SUPPLIED TEXT -
○ ○ ○ ○ ○

-- Eric Auchard is a Reuters columnist. The opinions expressed are his own --
By Eric Auchard
LONDON, May 11 (Reuters) - Larry Ellison, Oracle Corp's chief executive, is famous for making outrageous predictions about the future of the computer industry and being mocked by rivals and pundits.
But don't underestimate the software maker's latest moves into the hardware business.
Oracle's surprised many last month that the company would buy Sun Microsystems for $7.4 billion. Now Ellison has gone one better, telling Reuters he was "definitely not going to exit" Sun's various hardware businesses.
(http://tinyurl.com/ellisonreuters)
The Oracle leader is not saying so directly yet, but the unmistakable conclusion to draw is that he is ready to embark on a new wave of mergers to consolidate the business computer market, once the Sun deal closes.
Hanging on to Sun's computer, chip and storage businesses implies Oracle is ready to bulk up via mergers to reinforce Sun's competitive position and check rival countermoves. Sun wouldn't be selling itself if its franchise could survive alone.

○ ○ ○ ○ ○

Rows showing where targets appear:
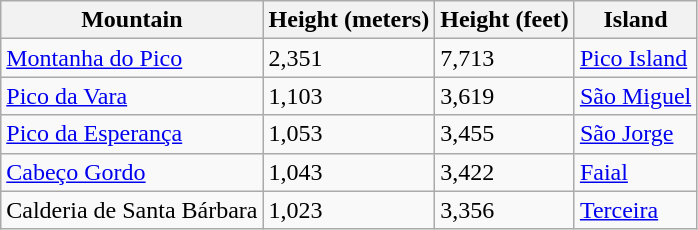
Pico Island [635, 58]
1,023 [349, 210]
1,053 [349, 134]
Calderia de Santa Bárbara [132, 210]
7,713 [505, 58]
Montanha do Pico [132, 58]
São Jorge [635, 134]
2,351 [349, 58]
3,356 [505, 210]
Height (feet) [505, 20]
Terceira [635, 210]
São Miguel [635, 96]
3,619 [505, 96]
Mountain [132, 20]
Island [635, 20]
Cabeço Gordo [132, 172]
3,422 [505, 172]
1,043 [349, 172]
Pico da Esperança [132, 134]
3,455 [505, 134]
Faial [635, 172]
Pico da Vara [132, 96]
1,103 [349, 96]
Height (meters) [349, 20]
Determine the [X, Y] coordinate at the center of the cell enclosing the given text.  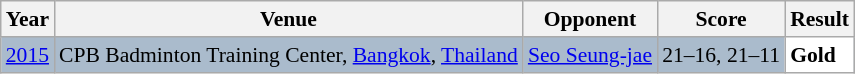
Year [28, 19]
2015 [28, 55]
Opponent [590, 19]
Seo Seung-jae [590, 55]
Score [721, 19]
CPB Badminton Training Center, Bangkok, Thailand [288, 55]
Venue [288, 19]
21–16, 21–11 [721, 55]
Gold [820, 55]
Result [820, 19]
Search for the cell housing the specified text and yield its [X, Y] center coordinate. 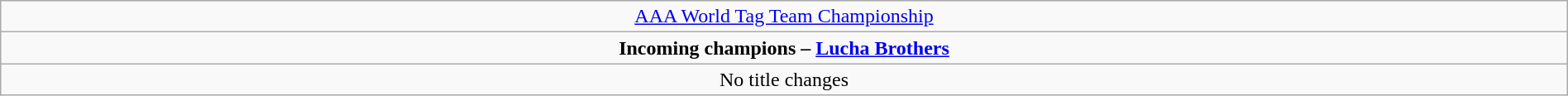
Incoming champions – Lucha Brothers [784, 48]
No title changes [784, 79]
AAA World Tag Team Championship [784, 17]
Search for the cell housing the specified text and yield its (X, Y) center coordinate. 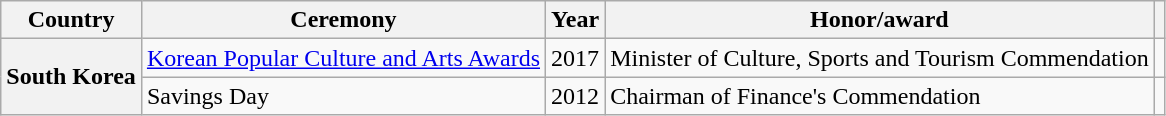
Korean Popular Culture and Arts Awards (343, 58)
2017 (576, 58)
Country (72, 20)
Honor/award (880, 20)
Minister of Culture, Sports and Tourism Commendation (880, 58)
Chairman of Finance's Commendation (880, 96)
Ceremony (343, 20)
Year (576, 20)
South Korea (72, 77)
Savings Day (343, 96)
2012 (576, 96)
Return the [x, y] coordinate for the center point of the cell that contains the specified text.  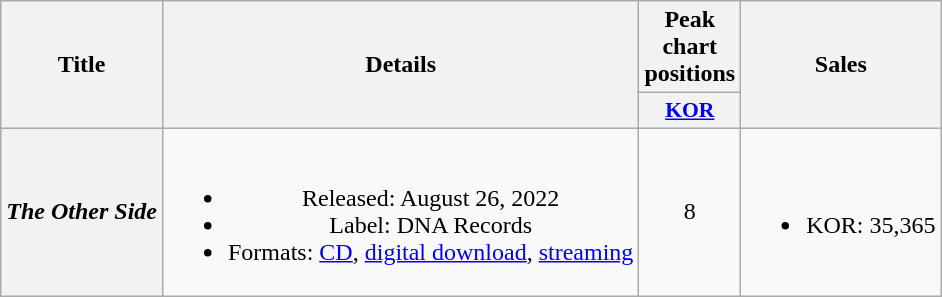
Title [82, 65]
Released: August 26, 2022Label: DNA RecordsFormats: CD, digital download, streaming [400, 212]
Peak chartpositions [690, 47]
KOR [690, 111]
The Other Side [82, 212]
8 [690, 212]
Sales [841, 65]
Details [400, 65]
KOR: 35,365 [841, 212]
Find where the given text appears and provide that cell's center as [X, Y] coordinate. 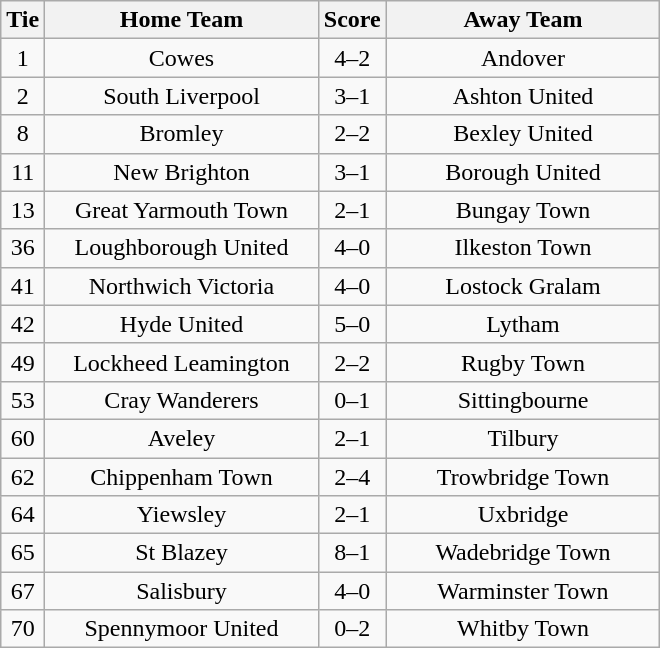
Whitby Town [523, 629]
Aveley [182, 438]
Tilbury [523, 438]
Ashton United [523, 96]
11 [23, 172]
5–0 [352, 324]
Home Team [182, 20]
Andover [523, 58]
St Blazey [182, 553]
64 [23, 515]
Cowes [182, 58]
1 [23, 58]
Spennymoor United [182, 629]
2 [23, 96]
53 [23, 400]
2–4 [352, 477]
Cray Wanderers [182, 400]
Warminster Town [523, 591]
Lytham [523, 324]
Bexley United [523, 134]
Loughborough United [182, 248]
Lockheed Leamington [182, 362]
Bromley [182, 134]
42 [23, 324]
49 [23, 362]
Bungay Town [523, 210]
62 [23, 477]
13 [23, 210]
Hyde United [182, 324]
Yiewsley [182, 515]
65 [23, 553]
Sittingbourne [523, 400]
Great Yarmouth Town [182, 210]
Borough United [523, 172]
70 [23, 629]
Ilkeston Town [523, 248]
0–2 [352, 629]
Away Team [523, 20]
Salisbury [182, 591]
36 [23, 248]
Rugby Town [523, 362]
Trowbridge Town [523, 477]
41 [23, 286]
Chippenham Town [182, 477]
8–1 [352, 553]
60 [23, 438]
Score [352, 20]
Lostock Gralam [523, 286]
0–1 [352, 400]
Northwich Victoria [182, 286]
4–2 [352, 58]
67 [23, 591]
Uxbridge [523, 515]
Tie [23, 20]
Wadebridge Town [523, 553]
South Liverpool [182, 96]
New Brighton [182, 172]
8 [23, 134]
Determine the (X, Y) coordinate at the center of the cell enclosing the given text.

○ ○ ○ ○ ○

WRITTEN REQUEST 1 - Decide whether each statement below agrees with the column on Oracle's purchase of Sun. For each, answer yes or no and quote the words from the column that decide it. (a) Oracle is buying Sun Microsystems for $7.4 billion. (b) Ellison told Reuters he planned to get rid of Sun's hardware businesses. (c) Eric Auchard writes a column for Reuters.
WRITTEN REQUEST 2 - According to the column on Oracle's purchase of Sun, which of Sun's businesses is Oracle hanging on to?

CORRECT RESULT 1 -
(a) Yes: "the company would buy Sun Microsystems for $7.4 billion"
(b) No: "definitely not going to exit" Sun's various hardware businesses
(c) Yes: "Eric Auchard is a Reuters columnist"

CORRECT RESULT 2 - Sun's computer, chip and storage businesses.